The total number of complaints reported by regulated firms reached a record level of 4.13 million during H1 2018.
While PPI was the most complained about product (42%), some 15% of all complaints received were about current accounts.
Current accounts saw an 18% increase in complaints, from 509,092 in H2 2017 to 600,358 in H1 2018.
The FCA reported that, excluding PPI, the total number of complaints firms received in H1 2018 increased by 9% from 2017 H2.
The regulator said that around half of this was due to the increase in banking and credit card complaints made to TSB about disruption to banking services following its move to a new IT platform on 22nd April 2018.
Why are current accounts the second most complained about product?
“The way banks have traditionally made money from current accounts is from the fees incurred when you go into your overdraft”, said Sven Schindele, head of banking products at Tandem.
“Some banks have failed in the past to be clear with their customers on what fees they are charged and when.
“You can imagine how angry you would be if you were charged for going over your limit without any prior warning.”
Siddarth Parashar, chief revenue officer at Firstsource, added that people were dependent on the smooth running of their current accounts.
“Unlike other financial services products, most people use their current accounts at least once a day, and the majority of people rely on them for basic activities; anything from buying lunch to getting the train home.
“The rise of contactless cards has massively fuelled this increase, and as growing numbers of people ditch cash for purchases and use their card, current accounts cannot afford to go awry.
“In my experience, if someone doesn’t have access to their savings for a day or two, they will likely just wait for the problem to be resolved.
“However, when there is a glitch with a current account, people will pick [up the phone] straight away to make a complaint.
“Current accounts are a necessity today and having them out of action is not an option for customers.”
What can be done to decrease the number of complaints current accounts receive?
Sven added that banks should always be upfront about fees and be transparent about how much they are charging their customers.
“Banks should also notify customers that they have gone into their overdraft and give them a couple of days grace period to deposit money without being charged any fees.
“It’s not uncommon for customers to have money sitting in a savings account while being charged for ‘borrowing’ money through an overdraft when they didn’t need to borrow, they just didn’t realise they had run into their overdraft.
“Another aspect is that with a customer's data you can offer them a significant amount of insight on how much they can really afford to spend.
“What is worrying is that people use overdrafts as a safety net when finances get tough.

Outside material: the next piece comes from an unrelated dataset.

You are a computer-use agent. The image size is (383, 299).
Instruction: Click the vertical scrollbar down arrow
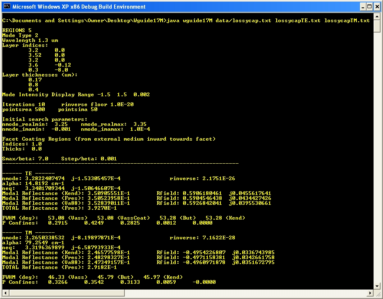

“Depending on the overdraft, many people would be better off seeking alternative financial products that are tailored towards responsible borrowing.”
Siddarth said that the best way a company could reduce its number of complaints was to understand and define its customer journey.
“This can be done with a two-step straightforward process.
“Firstly, develop proper segmentation by capturing customer behaviour with smart analytics, and investigate the different ways customers approach their requests.
“Thoroughly understanding each customers’ behaviour is a crucial step in offering them [a] service that works.
“Secondly, identify channels that customers use to interact with your business – delving into the details of who is contacting you using what channel and how these channels are accommodating different requests is mandatory in understanding how each channel can serve customers better.”
What effect do these results have on the specialist finance industry?
Sven concluded that the results demonstrated how there had been a huge shift in the banking sector.
“One size doesn’t fit all, and customers are seeking a personal banking experience that offers fair solutions to real-world problems.
“This can be an opportunity for specialist banks as consumers who are annoyed with their core start looking elsewhere for banking products.
“You can use tech and data to provide this service, providing useful prompts for staying on top of your money throughout the month, tracking spending and alerting customers when the money is going to run out, before it’s too late.
“If your business is reliant on your customers struggling, there is something wrong.”